**TASK STATEMENT:** After locating the line with "Instruction: Click the repost arrows icon" in the entries below, set down exactly that line and each one after it to the end, skipping pictures.

**GIVEN DATA:**
***
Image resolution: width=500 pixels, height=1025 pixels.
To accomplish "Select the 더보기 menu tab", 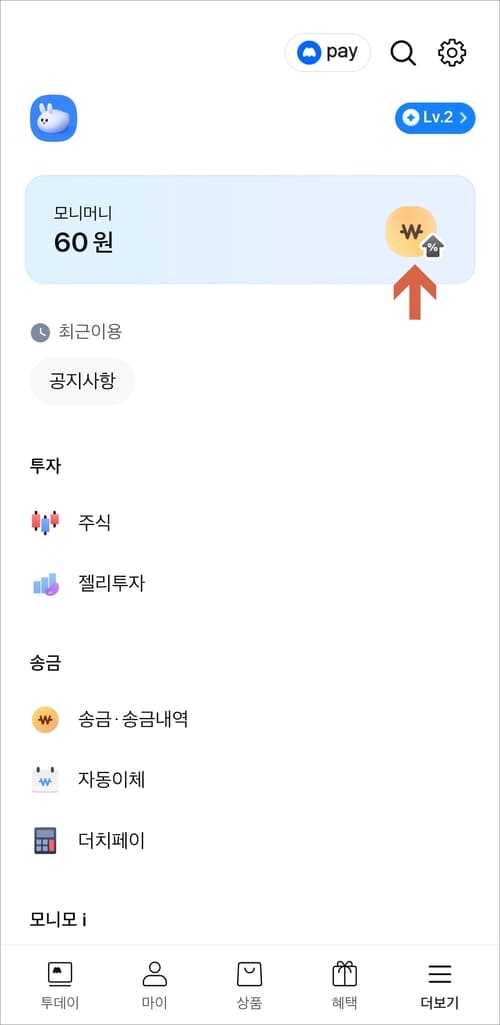I will pos(440,986).
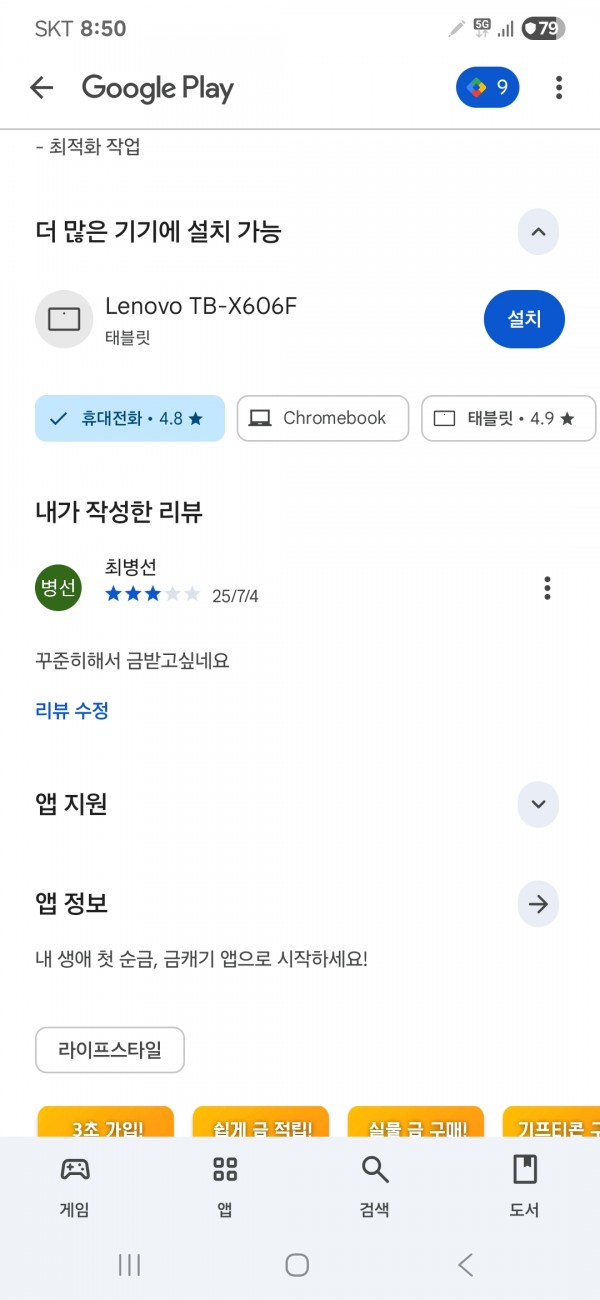600x1300 pixels.
Task: Switch to the 게임 tab
Action: tap(75, 1187)
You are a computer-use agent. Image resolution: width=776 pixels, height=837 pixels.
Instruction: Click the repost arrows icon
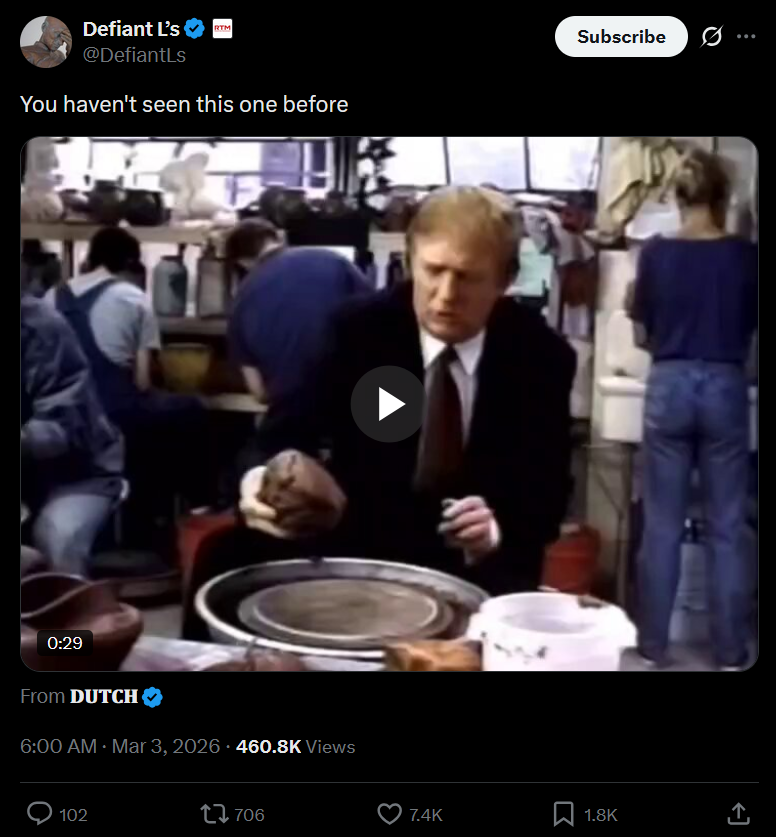[214, 814]
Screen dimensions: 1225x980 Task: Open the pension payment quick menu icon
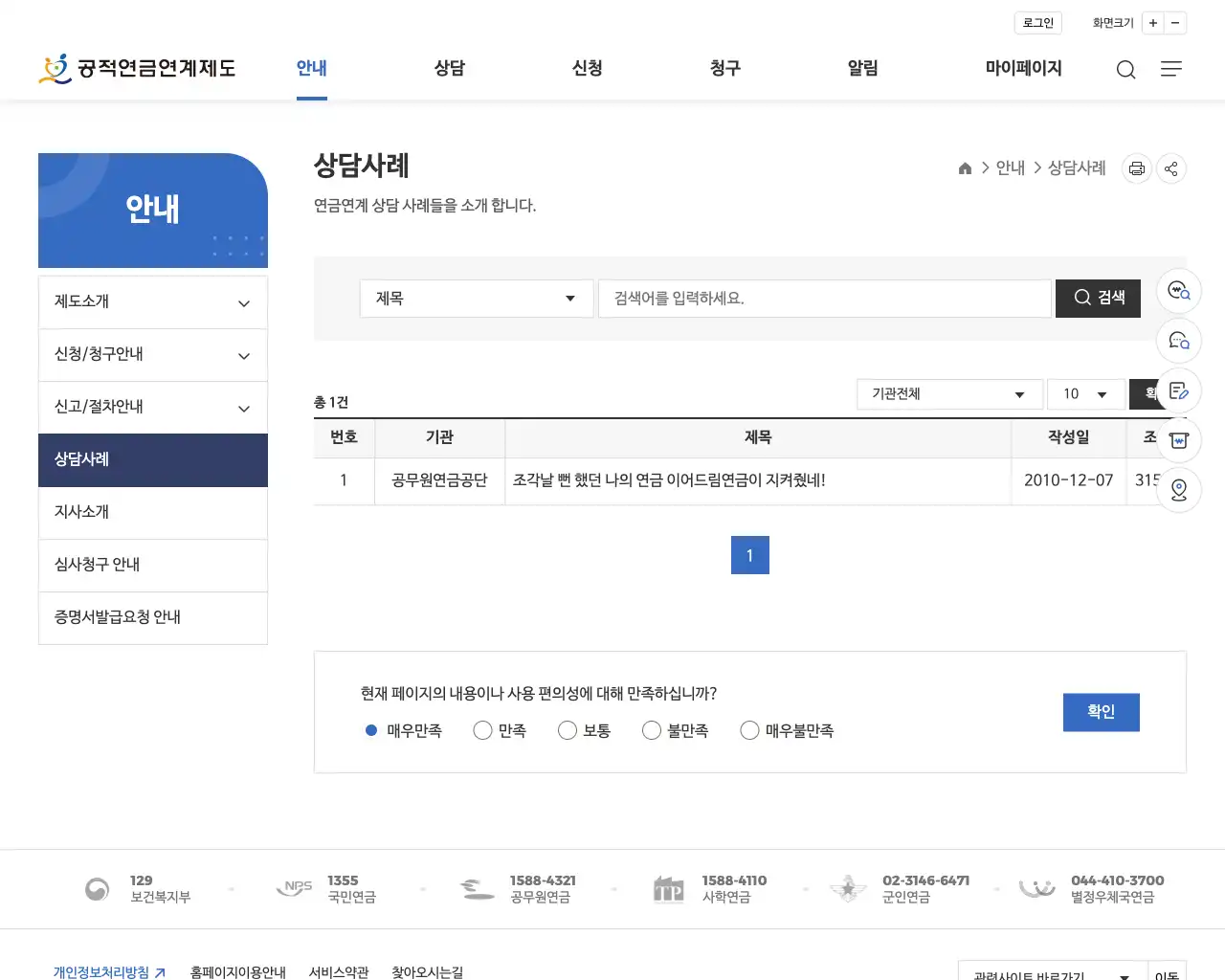(x=1178, y=439)
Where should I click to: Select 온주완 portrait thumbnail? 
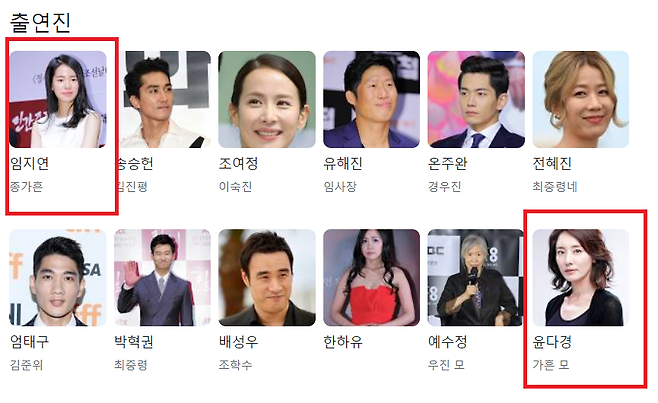tap(476, 99)
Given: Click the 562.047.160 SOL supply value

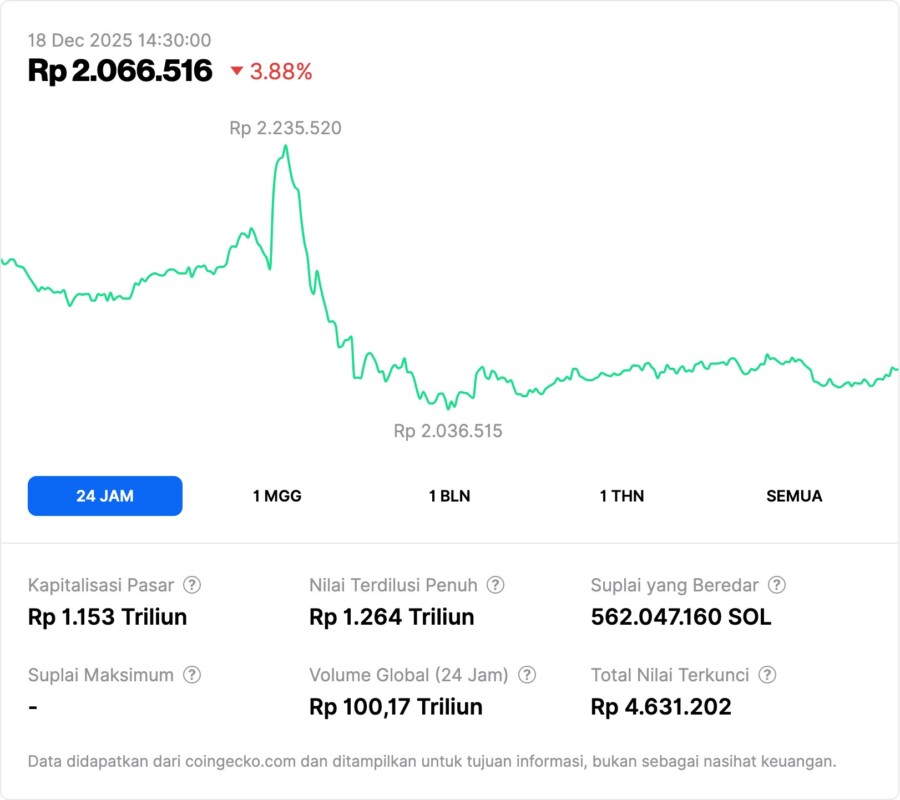Looking at the screenshot, I should click(681, 617).
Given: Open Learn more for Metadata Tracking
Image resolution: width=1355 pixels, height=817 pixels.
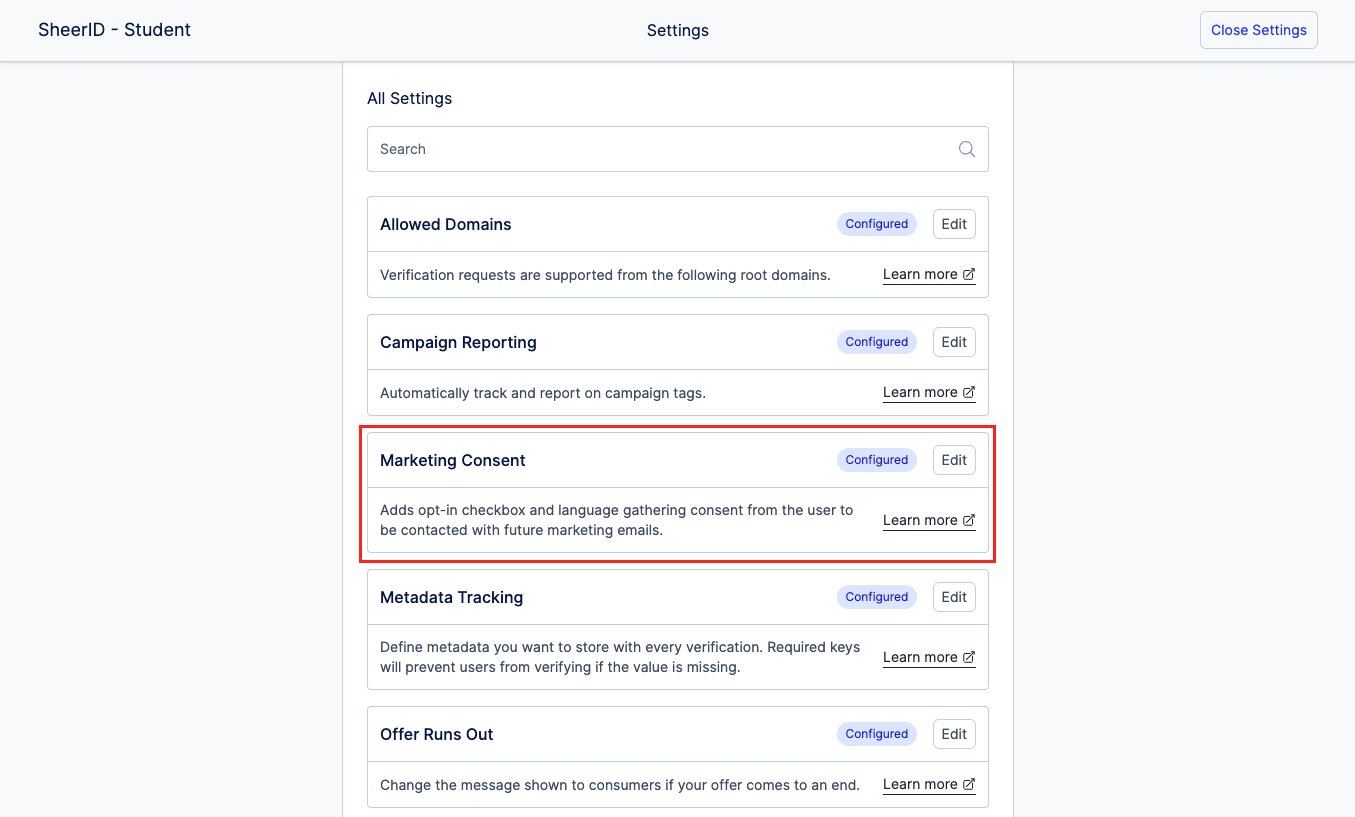Looking at the screenshot, I should [920, 657].
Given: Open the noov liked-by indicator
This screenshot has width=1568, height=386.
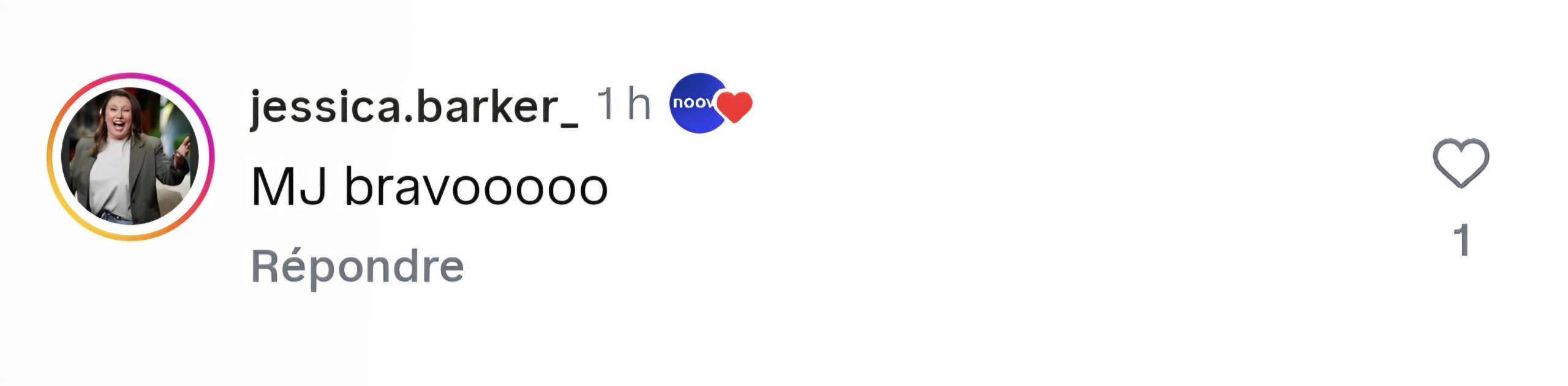Looking at the screenshot, I should point(710,104).
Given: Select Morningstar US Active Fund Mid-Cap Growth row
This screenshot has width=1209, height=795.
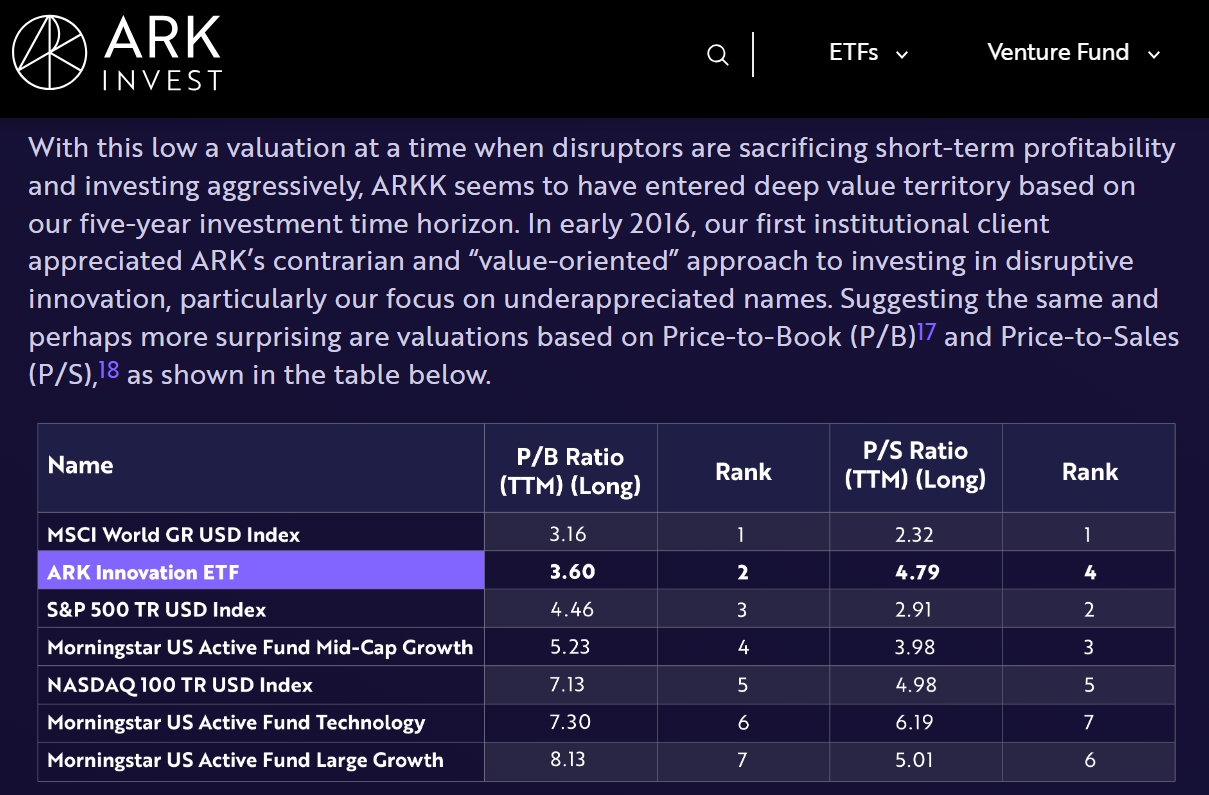Looking at the screenshot, I should point(260,647).
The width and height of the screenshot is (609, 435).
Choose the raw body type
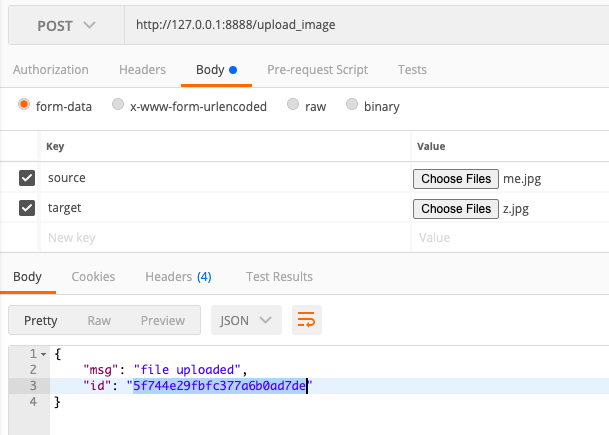293,104
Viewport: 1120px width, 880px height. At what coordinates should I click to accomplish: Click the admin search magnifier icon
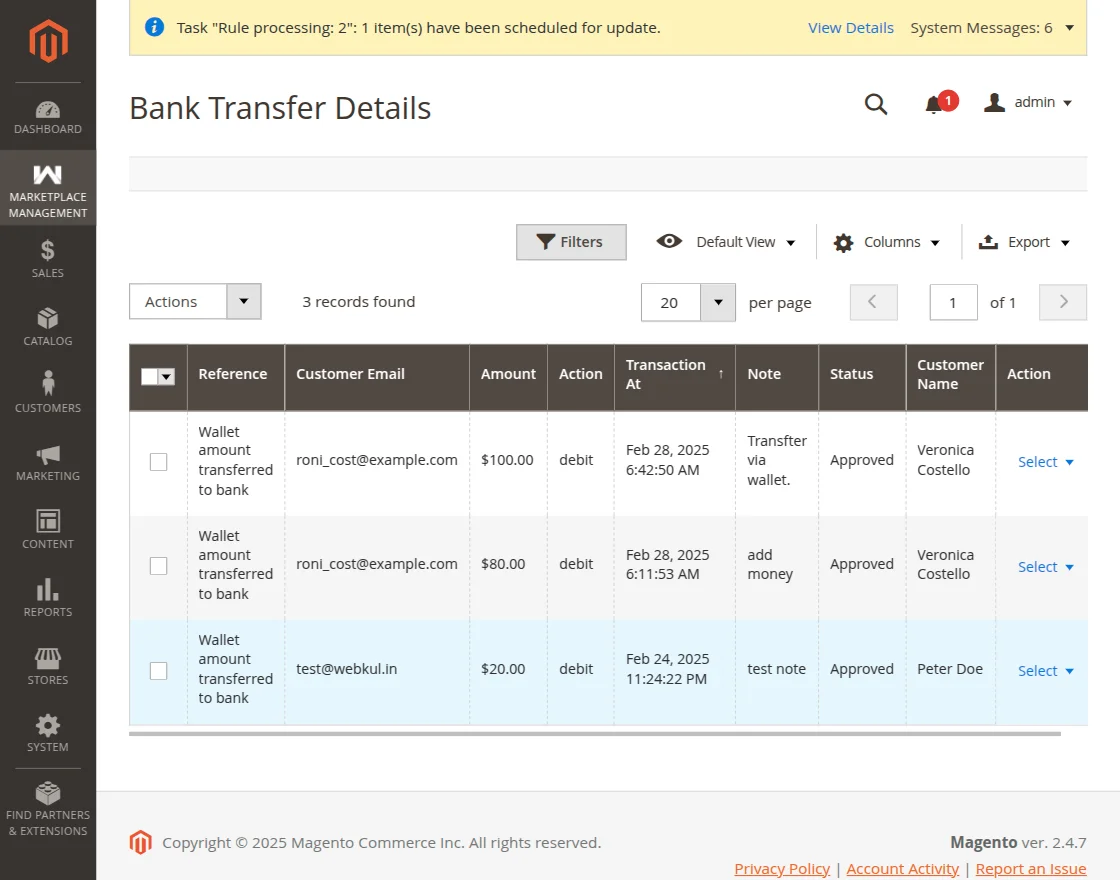876,102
***
**SOLUTION TO THE PROBLEM:**
Instruction: Click the repost arrows icon
[214, 814]
Screen dimensions: 1225x980 Task: Open the pension payment quick menu icon
(x=1178, y=439)
Where should I click to: Select 온주완 portrait thumbnail? 
tap(476, 99)
Given: Click the 562.047.160 SOL supply value

Looking at the screenshot, I should click(681, 617).
Given: Open Learn more for Metadata Tracking
Image resolution: width=1355 pixels, height=817 pixels.
Looking at the screenshot, I should [920, 657].
Given: Open the noov liked-by indicator
This screenshot has width=1568, height=386.
Looking at the screenshot, I should point(710,104).
Given: Select Morningstar US Active Fund Mid-Cap Growth row
This screenshot has width=1209, height=795.
Looking at the screenshot, I should point(260,647).
The width and height of the screenshot is (609, 435).
Choose the raw body type
293,104
Viewport: 1120px width, 880px height. At what coordinates should I click to accomplish: Click the admin search magnifier icon
876,102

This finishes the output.